Conclusion: This study demonstrates the dramatic impact of postoperative complications on full in-hospital costs per case and that complications are the strongest indicator of costs. Furthermore, the study highlights a relevant savings capacity for major surgical procedures, and supports all efforts to lower negative events in the postoperative course.

Introduction


Health care expenditures are increasing worldwide, and at a faster pace than in any other industry, and therefore are a leading focal point in the search for cost containment. In 2008, the United States spent US$ 2.3 trillion, which reflected 16.2% of the gross domestic product (GDP), 4.4% more than in 2007. There is a comparable situation in Switzerland, with expenditures for health care at almost US$ 60 billion, representing over 11.5% of the GDP in 2008. About 35% of total health care costs in Switzerland are generated by hospitals, and one third of those are generated by surgical departments. These rising expenses, combined with limited resources and a lack of clinical practice standards, have triggered the interest of health care payers (government or insurance) and providers to accurately measure the precise economic impact of quality of care delivery. In the surgical field, postoperative complications are the most sensitive surrogate marker for quality. As a prerequisite for a valuable quality-cost assessment, relevant data on outcomes, and on their respective cost, must be obtained in a standardized and reproducible manner.
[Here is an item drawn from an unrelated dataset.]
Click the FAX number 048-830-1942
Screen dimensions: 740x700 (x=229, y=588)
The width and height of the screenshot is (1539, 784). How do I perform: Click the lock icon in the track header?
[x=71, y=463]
Only a few relevant studies on cost relative to the quality of care are available in the surgical fields, all indicating that structure and process variables as well as postoperative complications genuinely influence the cost of a procedure. Such data are somewhat expected, but the magnitude of this impact remains obscure.

To further dissect the origin of costs, complete datasets require the description of the patient population, convincing documentation on the case mix of patients, and, importantly, standardization of the definition of the severity of postoperative complications. For analysis of cost assessment this data set needs to include solid cost reports that may vary from hospital to hospital and may depend on the bookkeeping system. A cost analysis within the same hospital might shed light on simple questions, eg, on the actual costs of surgical therapies and on the impact of complications, even though the absolute figures may change from hospital to hospital.

A few scoring systems of postoperative negative events are available and may offer new tools to calculate the economic impact of a procedure based on the severity of the postoperative course. We developed and validated a therapy-oriented complication score system ranking complications by severity into 5 grades.

Although the cost of a given surgical procedure and care can be determined fairly accurately, subsequent complications confound the cost estimation. The most appropriate and accurate—but also the most complex—method to track resource use and assign costs requires an accurate and detailed cost accounting system.

We designed a study to comprehensively assess the economic consequences of complications, following a variety of general surgical procedures, including hepato-pancreato-biliary (HPB) and colorectal as well as bariatric operations.